A newly developed fluorescent probe allows the detection of infectious bacteria in human airways and lung’s air sacs within minutes, a study shows.
This innovative diagnostic strategy was found to be safe and easy to use in humans, enabling early diagnosis and treatment of potentially serious pulmonary infections.
Developed by researchers at the University of Edinburgh, the diagnostic tool was described in a study titled “In situ identification of Gram-negative bacteria in human lungs using a topical fluorescent peptide targeting lipid A,” published in the journal Science Translational Medicine.
Gram-negative bacteria, such as Pseudomonas aeruginosa and Escherichia coli, are the main culprits for serious, drug-resistant infections, which are particularly frequent among patients with a debilitated immune system, pulmonary diseases such as bronchiectasis, or under mechanical ventilation.
Diagnosis of lung bacterial infections and treatment selection currently relies on the analysis of aspirated fluids or expectorated samples along with antimicrobial susceptibility testing.
But this approach has several limitations. The collected samples may not provide a full representation of the bacterial load present in the lungs, or may be contaminated with other bacteria strains present in the trachea or mouth, failing to accurately identify the cause of the infection and leading to over-treatment with antibiotics.
To overcome these limitations, researchers developed a new probe that could efficiently help detect bacteria in the lungs.
They used a small bacteria-derived protein called polymyxin, or PMX, that can bind to the toxic lipopolysaccharide (LPS) molecule present in the outer membrane of Gram-negative bacteria. By combining PMX with a fluorescent probe, the team could easily track bacteria in an experimental setting.
To further explore the potential of this new diagnostic probe, the team tested it in a ventilated sheep lung model. Researchers confirmed they could efficiently visualize in real time — with an optical fiber inserted inside the lungs — the infectious bacteria, while the not dangerous bacteria (Gram-positive bacteria) were not labeled by the fluorescent probe.
After ensuring the probe was generally stable and not toxic for human tissues, the team tested it in patients with bronchiectasis and in patients mechanically ventilated in an intensive care unit.
The probe was applied topically as a micro-dose through an intrapulmonary catheter during a bronchoscopy procedure to six bronchiectasis and seven ventilated patients. The visualization procedure was begun immediately after the probe was administered.
Using a computer-based analysis method designed specifically for this probe, the team could efficiently differentiate between Gram-negative and Gram-positive bacteria present in the lungs of patients. In particular, with this approach, they could detect the presence of infectious bacteria in the lungs’ air sacs, which are commonly considered to have a low bacterial load.

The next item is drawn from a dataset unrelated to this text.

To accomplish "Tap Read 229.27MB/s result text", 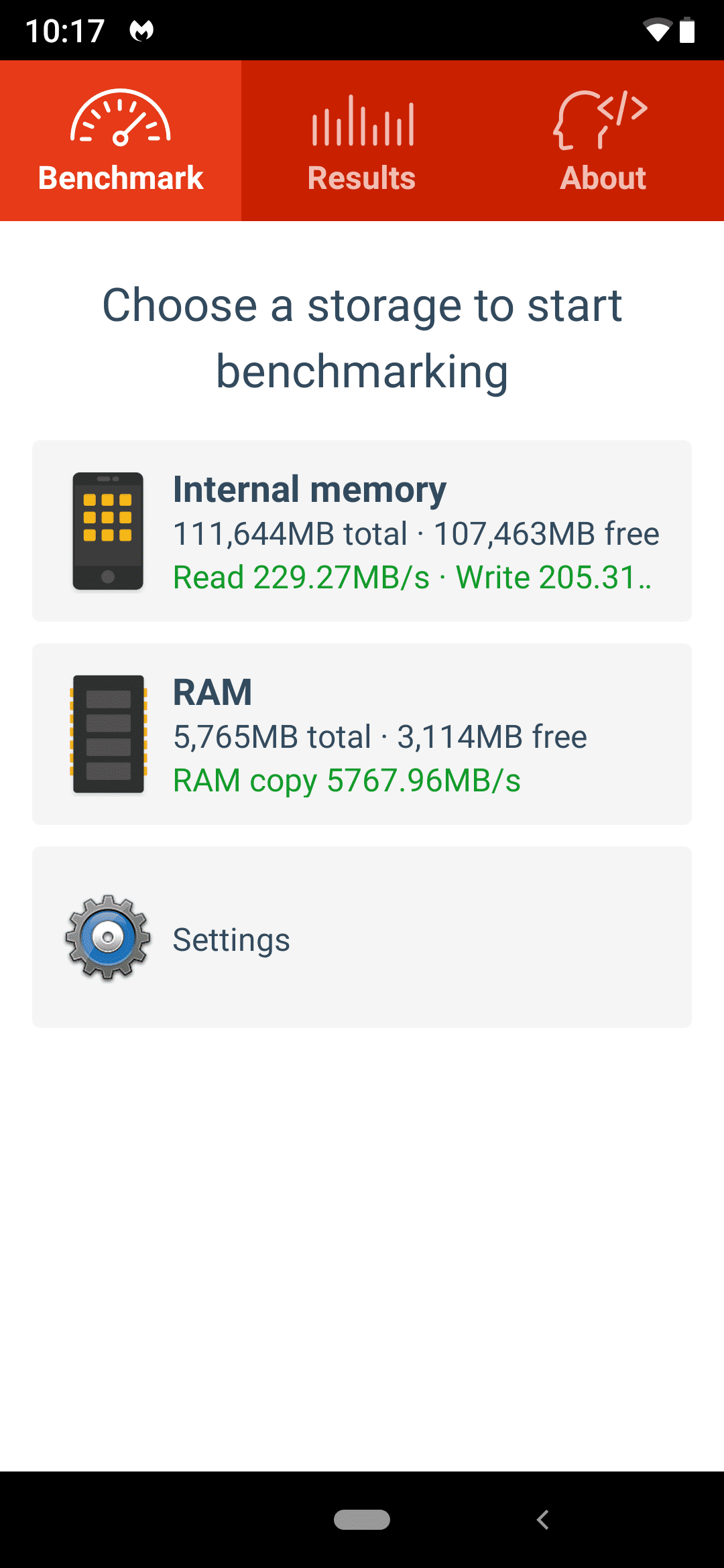I will pos(301,578).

The positive bacterial results collected with the probe were further confirmed upon analysis of the patient’s bacterial burden with conventional diagnosis methods.

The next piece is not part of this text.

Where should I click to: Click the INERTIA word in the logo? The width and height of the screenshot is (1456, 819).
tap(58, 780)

With this new approach, the team showed that it is possible to “delineate bacterial presence in distinct segments of the pulmonary tree,” they said. “The specificity, safety, and rapid readout of this technology platform represent potentially significant advantages over current technologies and now require further large-scale validation.”
Minor adverse events, such as a cough attributable to the bronchoscopy procedure, were observed in three bronchiectasis patients, and no serious adverse events were reported in ventilated patients.
“Drug-resistant bacteria are fast emerging as the greatest threat to humanity,” Kev Dhaliwal, MD, PhD, professor at the University of Edinburgh, consultant respiratory physician, and senior author of the study, said in a university press release.
“The teamwork required to deliver this bench to bedside technology has taken many years and we are incredibly grateful to the patients and families who allowed us to test these exciting approaches and now the follow-on funding to further develop and test this technology in intensive care units around the U.K.,” Dhaliwal added.
The team believes this technology could help doctors in decision-making processes regarding treatment and avoid unnecessary antibiotic use.